Justice McDonald’s dissent focused on the harm caused to neighbors by animal agriculture. He stated, “The keeping or production of animals that pollute the air is the prototypical infringement of private property by nuisance.” He continued, “When the legislature exercises its police powers to allow one person to profit by damaging, degrading, and destroying the property and property rights of another, the legislature has exceeded its constitutional authority.” He suggested that Iowa’s nuisance precedent was an outlier because Iowa’s statutory immunity statute “is an extreme deprivation of rights not even attempted in other jurisdictions.” He argued that the Iowa statute was per se unduly oppressive under the Gacke three-part test and per se unconstitutional.
Conclusion
This decision removes the necessity for a pre-trial “trial” in nuisance cases where the plaintiffs seek special damages.
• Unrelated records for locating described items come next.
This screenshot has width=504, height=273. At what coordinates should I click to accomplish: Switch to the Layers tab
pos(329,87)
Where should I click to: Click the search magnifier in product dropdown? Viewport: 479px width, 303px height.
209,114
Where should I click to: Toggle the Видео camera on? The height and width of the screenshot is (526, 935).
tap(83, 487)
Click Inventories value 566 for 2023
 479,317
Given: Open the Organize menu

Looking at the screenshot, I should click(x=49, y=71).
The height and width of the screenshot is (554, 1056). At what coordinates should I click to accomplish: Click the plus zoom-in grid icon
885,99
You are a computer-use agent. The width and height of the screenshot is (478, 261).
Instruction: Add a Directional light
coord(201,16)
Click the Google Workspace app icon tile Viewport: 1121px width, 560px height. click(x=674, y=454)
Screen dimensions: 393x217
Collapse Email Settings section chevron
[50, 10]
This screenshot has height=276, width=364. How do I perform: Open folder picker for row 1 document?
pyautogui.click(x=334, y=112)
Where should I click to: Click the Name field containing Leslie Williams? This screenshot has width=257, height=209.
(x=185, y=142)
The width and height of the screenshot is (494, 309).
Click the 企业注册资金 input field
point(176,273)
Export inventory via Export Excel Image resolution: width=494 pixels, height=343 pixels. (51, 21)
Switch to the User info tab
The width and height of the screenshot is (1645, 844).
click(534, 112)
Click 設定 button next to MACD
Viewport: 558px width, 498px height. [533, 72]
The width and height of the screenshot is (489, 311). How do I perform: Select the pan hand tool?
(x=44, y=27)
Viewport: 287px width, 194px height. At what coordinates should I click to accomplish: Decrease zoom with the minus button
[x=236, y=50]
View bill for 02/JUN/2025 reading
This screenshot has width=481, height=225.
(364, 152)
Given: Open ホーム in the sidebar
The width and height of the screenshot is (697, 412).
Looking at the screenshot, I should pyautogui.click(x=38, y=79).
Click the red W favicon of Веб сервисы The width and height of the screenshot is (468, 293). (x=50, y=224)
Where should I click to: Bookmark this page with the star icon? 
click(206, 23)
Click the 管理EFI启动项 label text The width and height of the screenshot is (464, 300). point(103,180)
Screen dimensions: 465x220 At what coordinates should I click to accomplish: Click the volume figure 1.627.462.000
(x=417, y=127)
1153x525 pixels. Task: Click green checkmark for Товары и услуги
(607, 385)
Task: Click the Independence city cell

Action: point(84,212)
It should therefore reduce litigation expenses for plaintiffs and defendants alike. It does not remove a plaintiff’s right to damages if they can show that the defendants violated state or federal law or did not apply generally accepted management practices, leading to unreasonable and substantial interference with the plaintiff’s use and enjoyment of property. Additionally, New Fashion Pork does not change the portion of Gacke clarifying that statutory immunity is unconstitutional if it prevents property owners subjected to a nuisance from recovering damages for the diminution in value of their property. That question was not before the Court because the plaintiff did not preserve his right to review.
[1] The Court did not consider the plaintiff’s contention that Iowa Code § 657.11 constituted an unconstitutional “taking” with regard to his alleged diminution in property damages and with respect to the damages cap imposed by Iowa Code § 657.11A(3). The Court found the plaintiff had not preserved error on these claims.
[2] In Gacke v. Pork Xtra, L.L.C., 684 N.W.2d 168 (Iowa 2004), the Court first followed Bormann v. Board of Supervisors, 584 N.W.2d 309 (Iowa 1998), to find that the statute created an easement in favor of the defendants, thus causing a taking without just compensation in violation of the Iowa Constitution. The Court stated, “Whether the nuisance easement created by Iowa Code § 657.11(2) is based on a physical invasion of particulates from the confinement facilities or is viewed as an…invasion akin to the flying of aircraft over the land, it is a taking under Iowa's constitution.” That ruling still holds, and was not at issue in this case since the plaintiff did not preserve error with respect to his takings claims.
[3] In additional to overruling the portion of Gacke instituting the three-part test, the court also overruled Honomichl, which relied upon Gacke. The Court also noted that McIlrath v. Prestage Farms of Iowa, L.L.C., No. 15–1599, 2016 WL 6902328, at *3 (Iowa Ct. App. Nov. 23, 2016), is no longer good law.